WORK TO BE COMPLETED - Copy out every one of the entries below word for word, changing nothing in any line.

PROVIDED RECORDS -
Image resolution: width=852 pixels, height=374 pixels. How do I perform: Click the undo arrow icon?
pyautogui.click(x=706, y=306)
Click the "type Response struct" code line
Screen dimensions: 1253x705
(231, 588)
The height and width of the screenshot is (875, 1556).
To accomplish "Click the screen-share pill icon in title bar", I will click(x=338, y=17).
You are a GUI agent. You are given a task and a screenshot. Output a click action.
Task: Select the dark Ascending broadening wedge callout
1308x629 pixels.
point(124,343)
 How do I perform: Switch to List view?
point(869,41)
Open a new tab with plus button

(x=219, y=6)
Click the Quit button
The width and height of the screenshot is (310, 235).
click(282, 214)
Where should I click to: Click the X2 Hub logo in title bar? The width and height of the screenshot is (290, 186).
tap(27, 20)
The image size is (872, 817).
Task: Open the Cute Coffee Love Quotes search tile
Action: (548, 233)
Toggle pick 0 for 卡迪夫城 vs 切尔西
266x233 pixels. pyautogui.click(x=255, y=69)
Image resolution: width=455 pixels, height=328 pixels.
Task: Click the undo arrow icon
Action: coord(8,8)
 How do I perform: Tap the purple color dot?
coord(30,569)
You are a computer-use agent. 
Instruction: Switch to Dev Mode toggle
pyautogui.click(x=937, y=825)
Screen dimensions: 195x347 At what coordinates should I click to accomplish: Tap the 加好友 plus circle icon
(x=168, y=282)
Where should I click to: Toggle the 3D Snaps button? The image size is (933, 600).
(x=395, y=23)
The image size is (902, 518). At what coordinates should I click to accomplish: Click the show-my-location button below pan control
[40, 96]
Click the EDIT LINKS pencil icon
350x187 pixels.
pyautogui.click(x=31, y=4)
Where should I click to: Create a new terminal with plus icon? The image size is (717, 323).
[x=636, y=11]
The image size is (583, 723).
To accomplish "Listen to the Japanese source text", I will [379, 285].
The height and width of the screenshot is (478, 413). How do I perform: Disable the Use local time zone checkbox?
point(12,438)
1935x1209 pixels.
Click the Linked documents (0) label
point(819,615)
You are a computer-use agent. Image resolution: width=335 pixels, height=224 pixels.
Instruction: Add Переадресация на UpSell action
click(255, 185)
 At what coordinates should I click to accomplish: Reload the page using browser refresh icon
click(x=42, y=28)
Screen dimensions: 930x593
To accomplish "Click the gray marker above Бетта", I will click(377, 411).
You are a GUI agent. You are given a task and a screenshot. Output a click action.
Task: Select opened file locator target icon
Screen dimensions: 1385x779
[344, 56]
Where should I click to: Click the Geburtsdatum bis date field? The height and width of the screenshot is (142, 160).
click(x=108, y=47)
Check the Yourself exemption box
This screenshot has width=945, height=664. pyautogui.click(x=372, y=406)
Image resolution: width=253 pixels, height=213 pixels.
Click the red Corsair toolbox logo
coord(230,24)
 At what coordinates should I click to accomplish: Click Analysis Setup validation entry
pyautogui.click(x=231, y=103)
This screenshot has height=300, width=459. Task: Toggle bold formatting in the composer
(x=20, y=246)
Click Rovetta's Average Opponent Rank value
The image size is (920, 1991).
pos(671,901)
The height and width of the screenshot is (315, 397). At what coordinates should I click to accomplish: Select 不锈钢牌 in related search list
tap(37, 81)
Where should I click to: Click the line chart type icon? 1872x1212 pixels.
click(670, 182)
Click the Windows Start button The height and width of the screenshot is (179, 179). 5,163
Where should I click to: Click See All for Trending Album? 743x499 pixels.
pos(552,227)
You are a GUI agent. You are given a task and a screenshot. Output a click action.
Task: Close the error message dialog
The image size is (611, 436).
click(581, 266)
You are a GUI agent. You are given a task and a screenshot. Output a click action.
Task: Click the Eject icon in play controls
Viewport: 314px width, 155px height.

OUTPUT FOR THIS EXERCISE -
Image resolution: width=852 pixels, height=374 pixels. How do I perform: Click the undo arrow icon?
pyautogui.click(x=706, y=306)
Click the "type Response struct" code line
Screen dimensions: 1253x705
(231, 588)
The height and width of the screenshot is (875, 1556).
To accomplish "Click the screen-share pill icon in title bar", I will click(x=338, y=17).
You are a GUI agent. You are given a task and a screenshot. Output a click action.
Task: Select the dark Ascending broadening wedge callout
1308x629 pixels.
point(124,343)
 How do I perform: Switch to List view?
point(869,41)
Open a new tab with plus button

(x=219, y=6)
Click the Quit button
The width and height of the screenshot is (310, 235).
click(282, 214)
Where should I click to: Click the X2 Hub logo in title bar? The width and height of the screenshot is (290, 186).
tap(27, 20)
The image size is (872, 817).
Task: Open the Cute Coffee Love Quotes search tile
Action: (548, 233)
Toggle pick 0 for 卡迪夫城 vs 切尔西
266x233 pixels. pyautogui.click(x=255, y=69)
Image resolution: width=455 pixels, height=328 pixels.
Task: Click the undo arrow icon
Action: coord(8,8)
 How do I perform: Tap the purple color dot?
coord(30,569)
You are a computer-use agent. 
Instruction: Switch to Dev Mode toggle
pyautogui.click(x=937, y=825)
Screen dimensions: 195x347 At what coordinates should I click to accomplish: Tap the 加好友 plus circle icon
(x=168, y=282)
Where should I click to: Toggle the 3D Snaps button? The image size is (933, 600).
(x=395, y=23)
The image size is (902, 518). At what coordinates should I click to accomplish: Click the show-my-location button below pan control
[40, 96]
Click the EDIT LINKS pencil icon
350x187 pixels.
pyautogui.click(x=31, y=4)
Where should I click to: Create a new terminal with plus icon? The image size is (717, 323).
[x=636, y=11]
The image size is (583, 723).
To accomplish "Listen to the Japanese source text", I will [379, 285].
The height and width of the screenshot is (478, 413). How do I perform: Disable the Use local time zone checkbox?
point(12,438)
1935x1209 pixels.
Click the Linked documents (0) label
point(819,615)
You are a computer-use agent. Image resolution: width=335 pixels, height=224 pixels.
Instruction: Add Переадресация на UpSell action
click(255, 185)
 At what coordinates should I click to accomplish: Reload the page using browser refresh icon
click(x=42, y=28)
Screen dimensions: 930x593
To accomplish "Click the gray marker above Бетта", I will click(377, 411).
You are a GUI agent. You are given a task and a screenshot. Output a click action.
Task: Select opened file locator target icon
Screen dimensions: 1385x779
[344, 56]
Where should I click to: Click the Geburtsdatum bis date field? The height and width of the screenshot is (142, 160).
click(x=108, y=47)
Check the Yourself exemption box
This screenshot has width=945, height=664. pyautogui.click(x=372, y=406)
Image resolution: width=253 pixels, height=213 pixels.
Click the red Corsair toolbox logo
coord(230,24)
 At what coordinates should I click to accomplish: Click Analysis Setup validation entry
pyautogui.click(x=231, y=103)
This screenshot has height=300, width=459. Task: Toggle bold formatting in the composer
(x=20, y=246)
Click Rovetta's Average Opponent Rank value
The image size is (920, 1991).
pos(671,901)
The height and width of the screenshot is (315, 397). At what coordinates should I click to accomplish: Select 不锈钢牌 in related search list
tap(37, 81)
Where should I click to: Click the line chart type icon? 1872x1212 pixels.
click(670, 182)
Click the Windows Start button The height and width of the screenshot is (179, 179). 5,163
Where should I click to: Click See All for Trending Album? 743x499 pixels.
pos(552,227)
You are a GUI agent. You are given a task and a screenshot. Output a click action.
Task: Close the error message dialog
The image size is (611, 436).
click(581, 266)
You are a GUI agent. You are given a task and a screenshot. Output a click action.
Task: Click the Eject icon in play controls
Viewport: 314px width, 155px height.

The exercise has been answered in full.